La voix de la Suisse dans le monde depuis 1935
Les meilleures histoires
Démocratie suisse
Les meilleures histoires
Restez en contact avec la Suisse

«The Deal»: quand la diplomatie devient un thriller

Keystone-SDA

Avec "The Deal", projeté sur la Piazza Grande du Festival de Locarno, le réalisateur lausannois Jean-Stéphane Bron signe une série sur les négociations autour du nucléaire entre les USA et l'Iran vers 2015. Un projet né d'un goût marqué pour les coulisses du pouvoir.

(Keystone-ATS) C’est un pari ambitieux que Jean-Stéphane Bron a relevé: reconstituer, dans une série de fiction, les discussions ultra-sensibles autour du programme nucléaire iranien. «J’ai toujours été fasciné par les coulisses», a-t-il confié à Keystone-ATS quelques jours avant le début du Festival de Locarno. «Ce qui se passe hors-champ dit souvent bien plus que les conférences de presse.»

Une négociation en huis clos

L’idée de «The Deal» a germé dès les négociations menées en Suisse romande et qui ont abouti à l’accord sur le nucléaire iranien de 2015. Le réalisateur se demande comment un compromis de cette ampleur se construit-il, loin des caméras? «Je me souviens de ces images de journalistes assis dans les couloirs des hôtels, attendant qu’on leur dise quelque chose… J’ai eu envie de raconter ce qui se joue de l’autre côté des portes closes.»

La série, coproduite par la RTS et Arte, concentre sur dix jours l’essentiel de ces négociations marathons dans un hôtel genevois, créé avec des images tournées dans cinq hôtels différents. «En réalité, les rounds se sont étalés sur deux ans. On a condensé le tout dans une dramaturgie resserrée,» explique Jean-Stéphane Bron. Le résultat: une plongée en apnée dans un huis clos tendu, où chaque geste et chaque silence comptent.

Pour bâtir son scénario, le cinéaste a croisé les récits disponibles dans la presse internationale, les mémoires de diplomates comme celles de Wendy Sherman («Not for the faint of heart»/»A déconseiller aux âmes sensibles») et les analyses d’experts. «Pas d’accès aux sources internes, mais un tissu assez dense de témoignages indirects, de chercheurs notamment, qui nous a permis de recréer des situations crédibles», a-t-il dit.

Ni bons ni méchants

L’un des défis majeurs était d’éviter une lecture manichéenne du conflit. «L’Iran est souvent caricaturé dans les fictions occidentales, regrette le cinéaste romand. Nous avons voulu donner à voir une complexité réelle, humaine, dans chaque camp.»

* [Consigne écrite 1]: Dans la liste, reprenez les lignes entre celle qui contient « You are a computer-use » et la fin de la liste, incluses, en remplaçant « agent » par « assistant » sans rien toucher d'autre. Ne mettez pas les images dans votre réponse.

(Captures d'écran et données de pointage dans des documents)
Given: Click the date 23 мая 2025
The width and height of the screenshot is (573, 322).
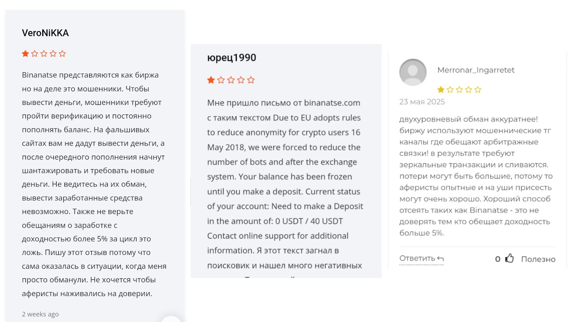Looking at the screenshot, I should 422,102.
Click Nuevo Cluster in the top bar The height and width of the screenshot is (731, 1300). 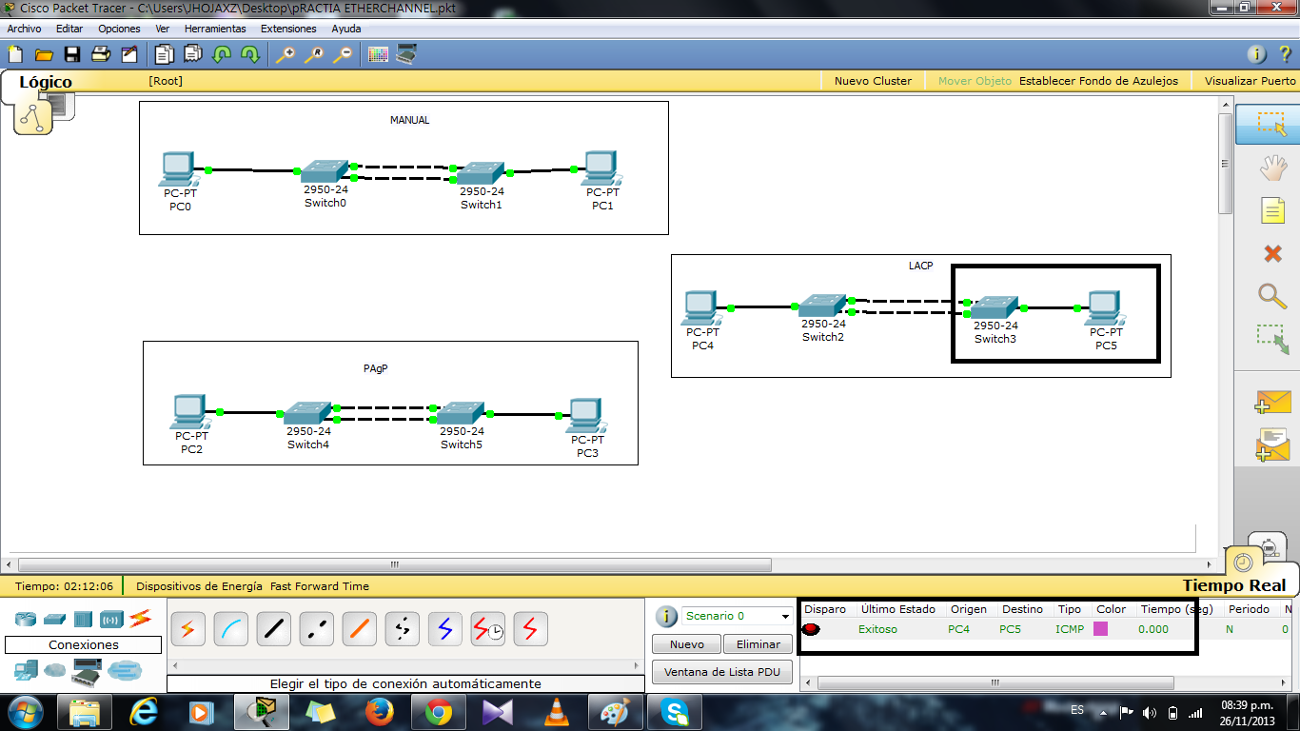click(x=873, y=81)
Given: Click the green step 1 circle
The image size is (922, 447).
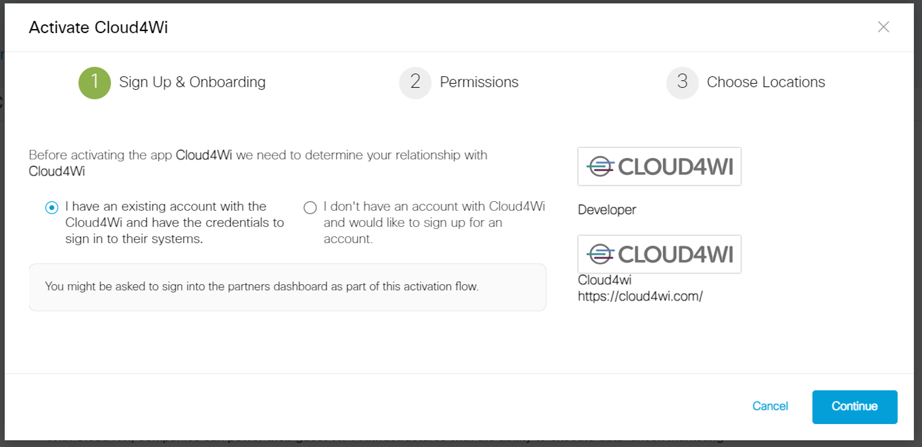Looking at the screenshot, I should tap(95, 82).
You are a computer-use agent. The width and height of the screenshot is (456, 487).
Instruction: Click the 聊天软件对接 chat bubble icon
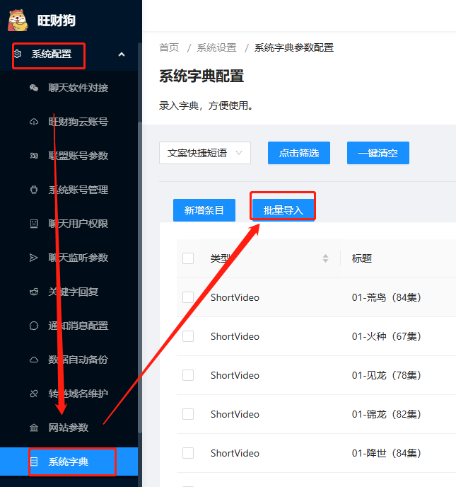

* [Consigne écrite 2]: D'après l'article sur la série « The Deal », dans combien d'hôtels ont été tournées les images de l'hôtel genevois ?

* [Résultat 1]:
You are a computer-use assistant. The width and height of the screenshot is (456, 487).
Instruction: Click the 聊天软件对接 chat bubble icon

* [Résultat 2]: Cinq hôtels différents.